RECORDS SHOWN |
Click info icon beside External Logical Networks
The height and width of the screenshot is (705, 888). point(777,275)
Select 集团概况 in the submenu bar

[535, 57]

...

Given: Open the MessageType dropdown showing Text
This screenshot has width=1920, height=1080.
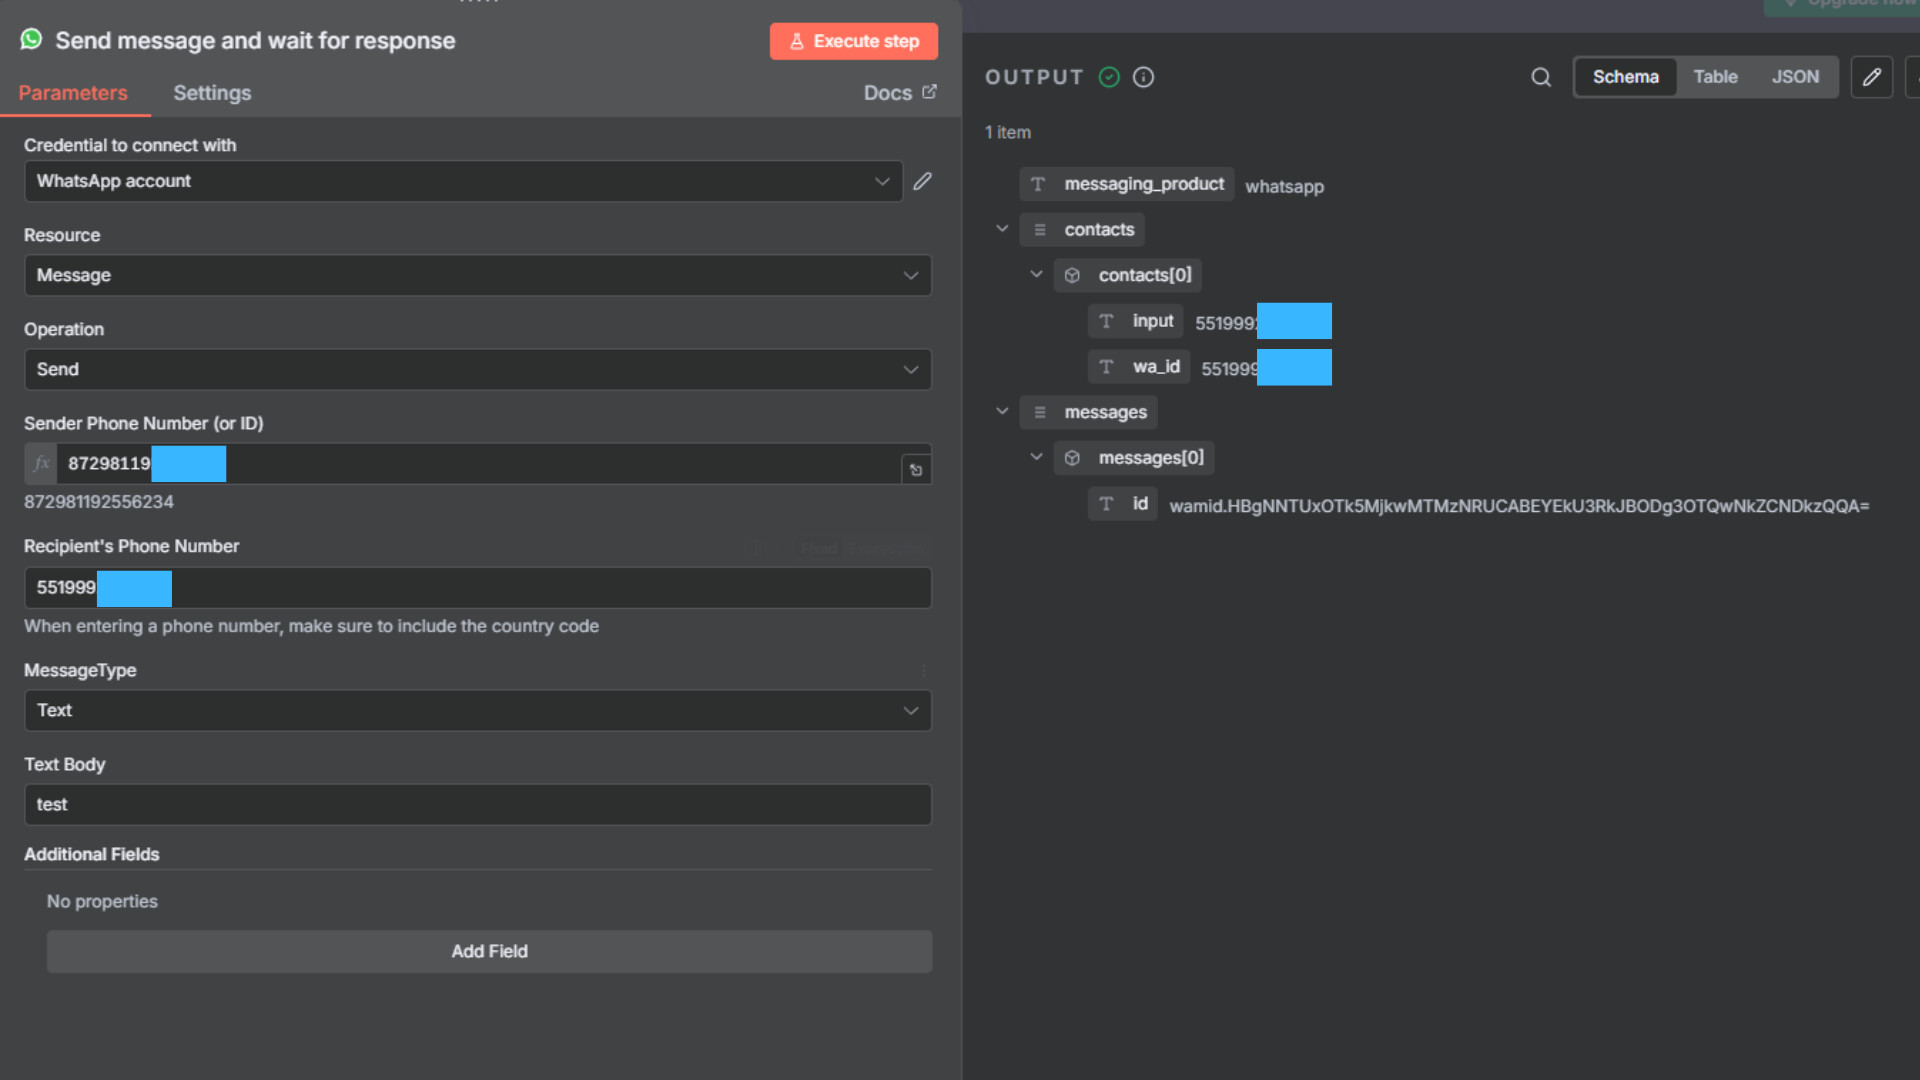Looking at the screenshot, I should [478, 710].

--

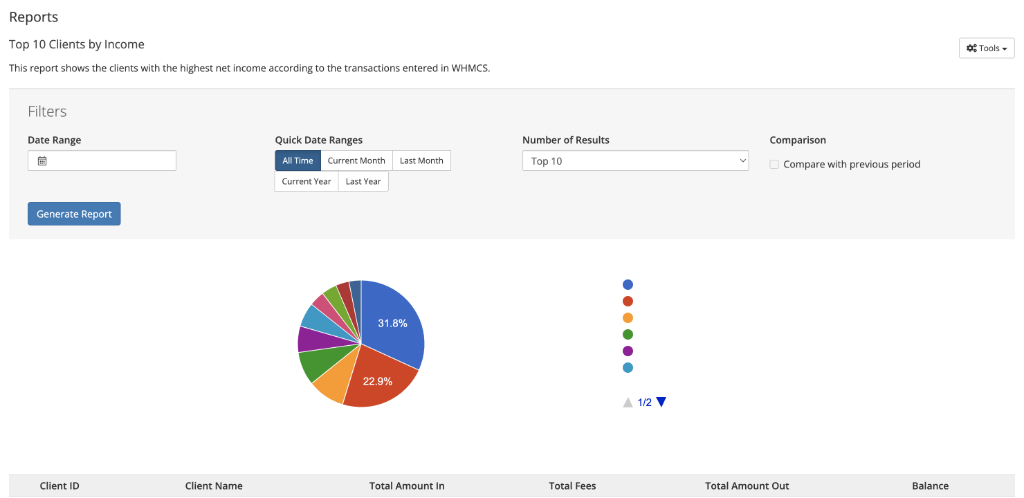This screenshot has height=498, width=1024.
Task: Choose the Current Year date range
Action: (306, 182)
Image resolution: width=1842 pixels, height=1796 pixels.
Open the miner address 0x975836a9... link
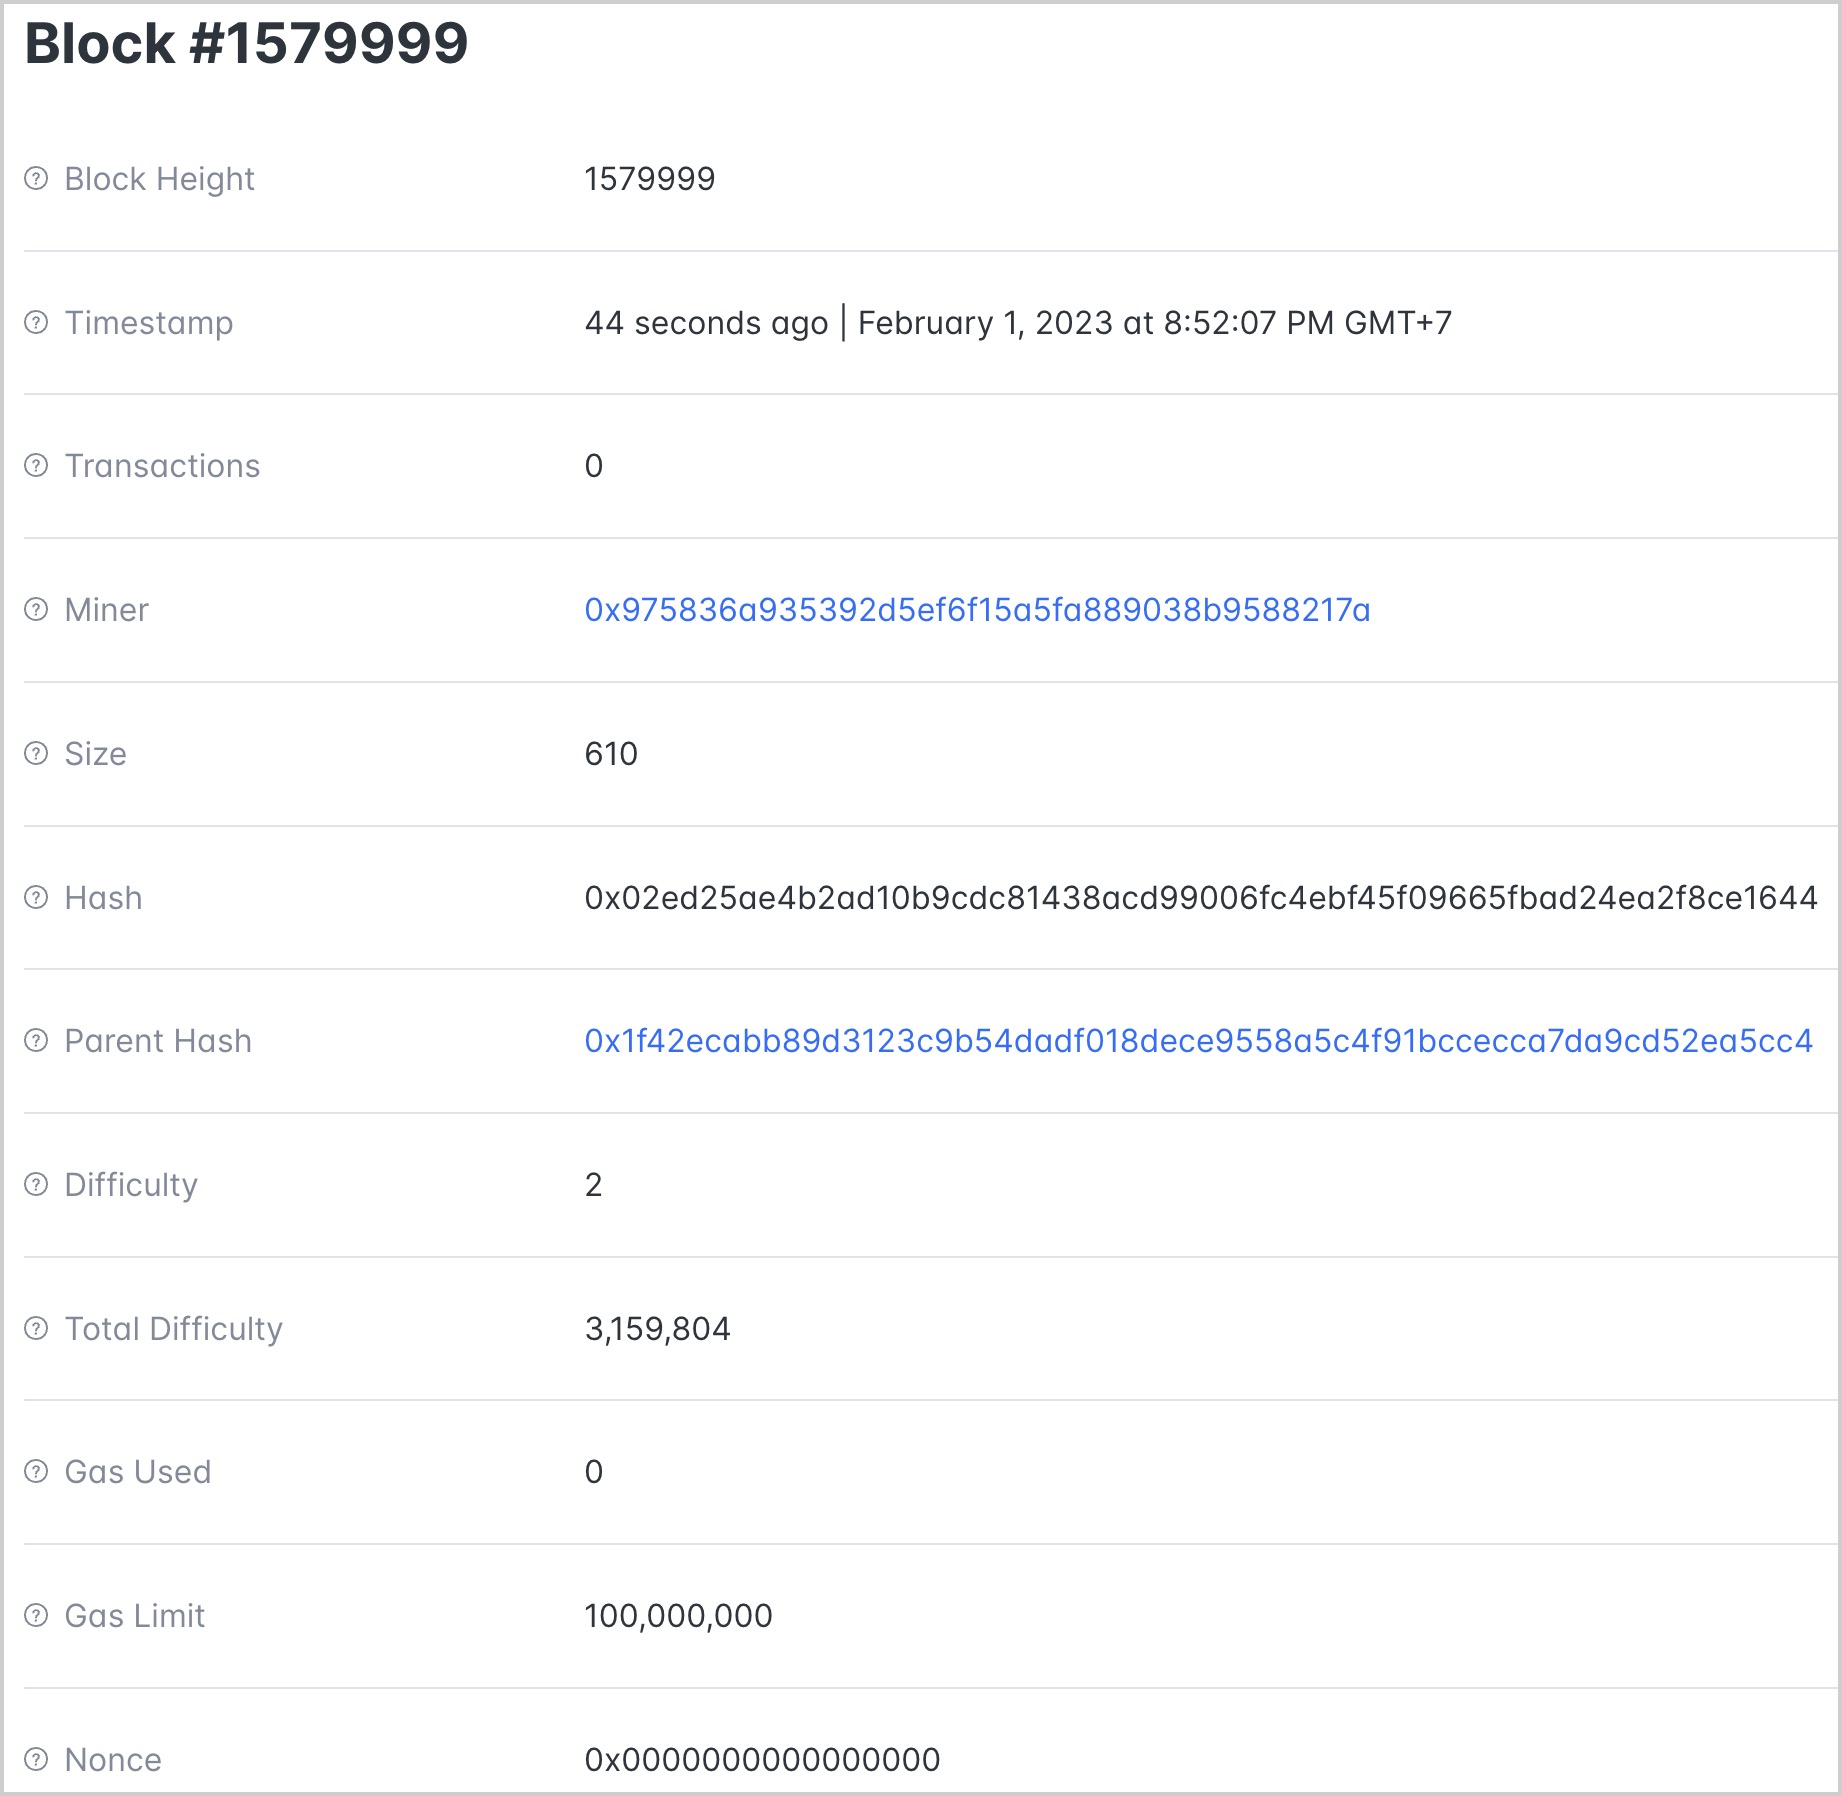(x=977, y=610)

SET PROBLEM |
Duplicate the lines running from the one that contains "Image resolution: width=1842" through the one that contains "(x=977, y=610)", both included, and leave the pictures out of your copy.

CORRECT OUTPUT |
Image resolution: width=1842 pixels, height=1796 pixels.
Open the miner address 0x975836a9... link
(x=977, y=610)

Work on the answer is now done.